With appropriate training, we can get most of them up to vet in only a few months, and they'll have grown to that level without picking up the more problematic habits and cynicism that older meguca would have. They're still young enough as magical girls to hold onto hope and idealism.

Compare that to rejecting them and waiting for a "better" group to arrive. We'd have far more issues with vets butting heads, and cynicism like that seen in the nomad escapees that would drastically drag down any attempts to integrate them. Despite them being 'stronger', they may not actually be 'better', for our purposes.
 
Though I'm also contemplating simplification to action slots like other quests because you're essentially doubling in size and I'm not sure I can handle the extreme increase in possible actions per turn.

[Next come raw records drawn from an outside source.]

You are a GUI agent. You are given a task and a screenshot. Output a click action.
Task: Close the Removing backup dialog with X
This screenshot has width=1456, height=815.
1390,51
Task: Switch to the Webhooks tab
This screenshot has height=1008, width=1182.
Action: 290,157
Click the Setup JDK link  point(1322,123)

It's not actually going to be anywhere near as bad as you think. You have enough distinct upkeep expenses that our possible actions aren't going to actually increase anywhere near as much as they could.

From my experience with the sliver quest, what actually killed me was actually keeping track of movement of slivers and food between hives. And Sliver Quest had actual exponential growth and only 1 real upkeep mechanic. We won't need to switch to an action slot system for a long time, especially since all the resource constraints that action slot systems don't really have is a a major part of this quest's identity.
 
It's an area that they have already abandoned. We want to make sure they don't try to take it back.
I'm not sure that they have abandoned it. If they make a dedicated effort to take it back, then (at this point) we don't want to try to stop them. If they send a patrol of 1 or two youma (and we're sure it's not a trap), then Serena &co could easily take them, but it's hard to be sure that there won't be a trap like there was last time. I'd be fine with sending some people to hunt the normal demons in the area (up to 0 DS), but they would need to be super cautious and ready to scram at a moment's notice.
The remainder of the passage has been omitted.